Vulture Funds: The Preservation of Power and GreedBy Nicole C. Lee
-Guest Columnist- | Last updated: Feb 11, 2009 - 11:56:00 AM
International issues can seem pretty remote from our everyday lives. At my organization, we are constantly trying to make the “global-local” personal. One such issue has been Vulture Funds. They are, in short, hedge funds that buy up sovereign debt of the world’s poorest countries and then threaten to sue or extort natural resources out of the countries.
This secretive, elusive world has been difficult to explain. However, since our own financial crisis began some illustrations of corporate greed have spoken resoundingly in favor of oversight.
For example, take Bernie Madoff.
Bernie Madoff, a hedge fund and investment broker, managed the assets of extremely rich and famous clients such as Steven Spielberg and Kevin Bacon, as well as charitable organizations and foundations. Allegedly, it has all been a Ponzi scheme, a fraudulent investment plan that pays returns to investors out of the money paid by subsequent investors rather than from profit. Entire charitable organizations’ and pensions’ funds have been lost in the last six months.
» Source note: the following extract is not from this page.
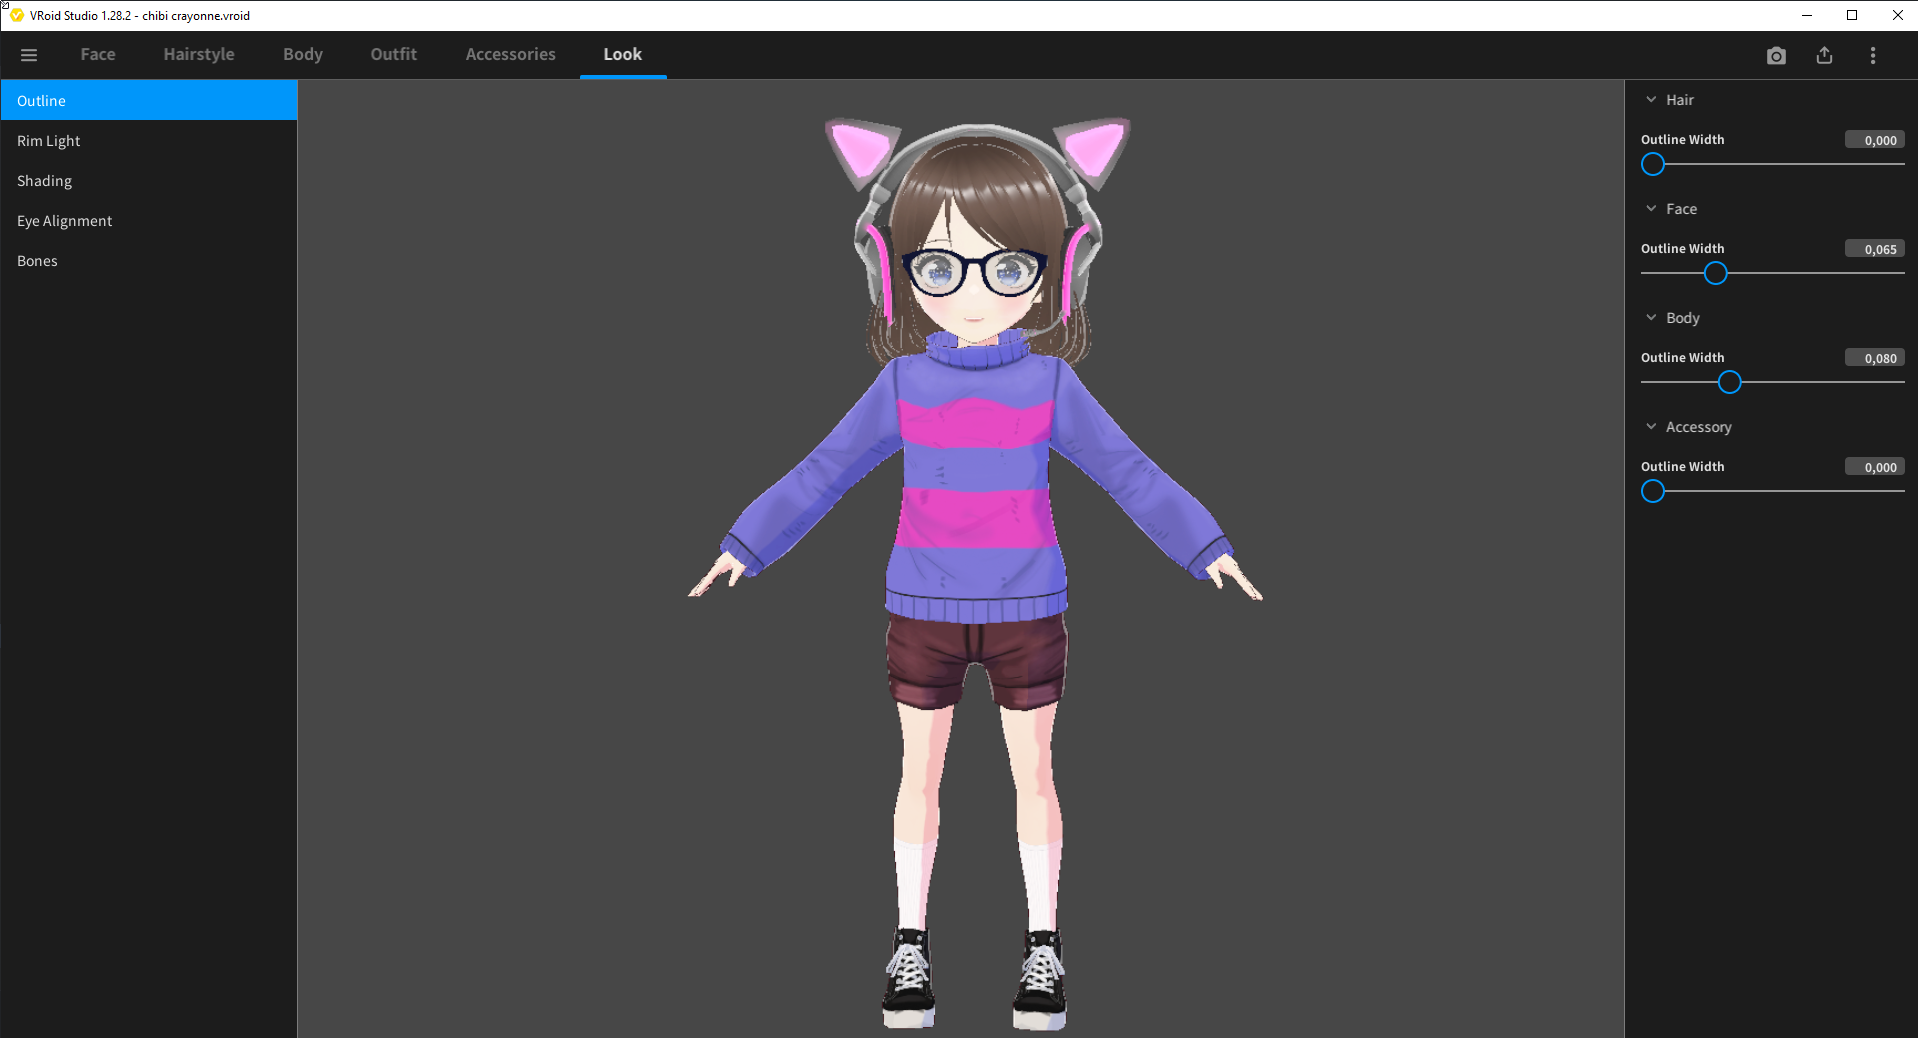
Task: Switch to the Hairstyle tab
Action: point(199,55)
And yet, the U.S. government was aware that Madoff’s actions were extremely questionable for years but did nothing. In past administrations, the government has turned a blind eye toward debatable business practices so as not to interfere with “innovation” or “competition.”
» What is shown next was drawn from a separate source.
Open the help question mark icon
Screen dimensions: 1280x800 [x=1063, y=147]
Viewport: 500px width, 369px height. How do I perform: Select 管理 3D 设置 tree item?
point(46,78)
The Madoff scandal is just the latest example of how power and greed—when left unchecked—can destroy lives.
But it doesn’t take a scandal to destroy lives. Owned by corporations, Vulture Funds have been preying on the world’s poorest people for decades. As their name suggests, they swoop in and buy up debt for no reason other than to get as much money out of the countries as possible.
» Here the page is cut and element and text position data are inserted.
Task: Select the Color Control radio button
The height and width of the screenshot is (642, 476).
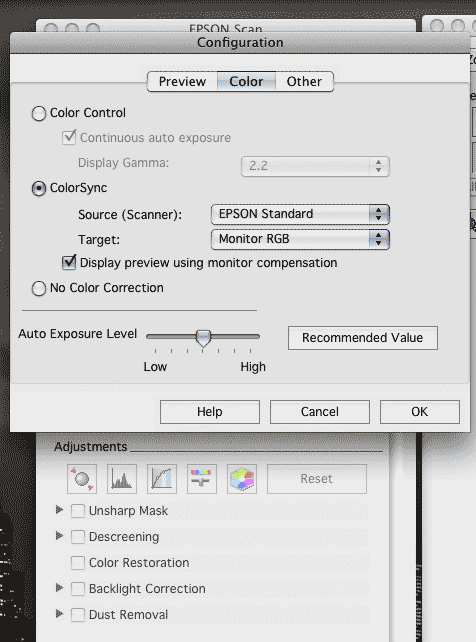Action: [x=39, y=113]
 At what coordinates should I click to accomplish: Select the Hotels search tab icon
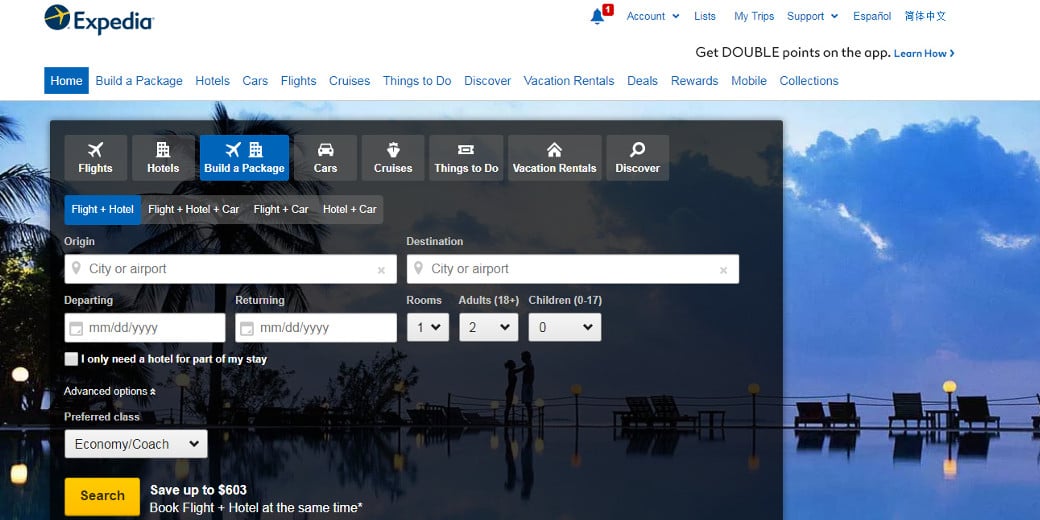163,151
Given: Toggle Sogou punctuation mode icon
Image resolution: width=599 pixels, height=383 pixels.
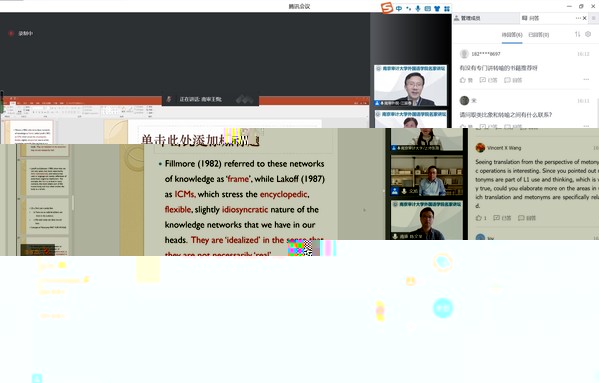Looking at the screenshot, I should (408, 8).
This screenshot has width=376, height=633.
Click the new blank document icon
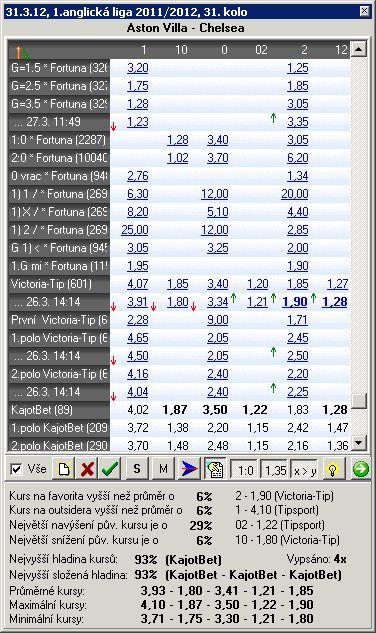coord(64,469)
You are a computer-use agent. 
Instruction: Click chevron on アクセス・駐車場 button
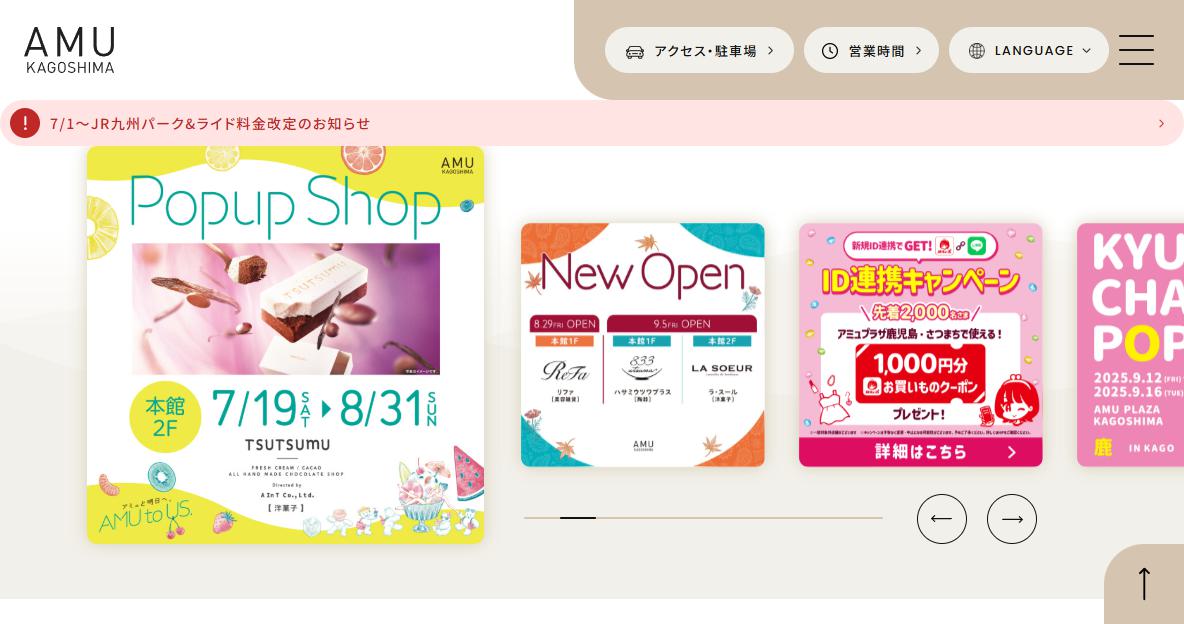click(x=770, y=51)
And they are proud of it. They arrogantly parade through the world’s courts acting as if they have been damaged in some way by these countries that haven’t paid millions, sometimes billions, of dollars back into the Vulture’s already padded pockets. They don’t care that the debt they are buying is mostly odious and illegitimate, nor that the countries they target cannot even provide clean water and adequate health care for their people.
All these Vultures see are dollar signs. They use pressure and threats of litigation to extort money and resources from African countries like Zambia and Congo Brazzaville, most of which are saddled with debt from previous regimes.
In the past few years, the behavior of some Vulture Funds has garnered some much needed press attention, but this has led to even more under-handed tactics. The last few years has seen an increase in a strategy known by the innocent title of “local investment.” To hear the Vultures describe it, they are offering to invest the money that the country owes into local economies that desperately need the influx of cash.
Doesn’t that sound nice?
What they don’t tell you is that the “local investment” is a lot closer to extorting national resources from the people of these countries than it is to investment. The African continent has some of the most resource-rich nations on the planet, and these Vultures know it.
Why go through lengthy and costly litigation to try to get a cash settlement when they can “negotiate” an ownership interest in a diamond mine or an oil field?
With these tactics, the Vultures stay out of the courts and instead choose to pressure these countries behind closed doors. Many times, the countries are led to believe that they have no legal options other than to grant these investment interests. With one swipe of a pen, these Vultures have essentially stolen the value of the natural resources from the people of the country to whom they belong.
The welcomed change in administration in the U.S. should allow for more productive conversations about these Vulture Funds, and their effects on the poorest countries. The economic climate is also creating a forum where people can understand the effects that hedge fund secrecy has on the pocket book of the average American.
(Nicole C. Lee is executive director of TransAfrica Forum. This column was distributed by NNPA.)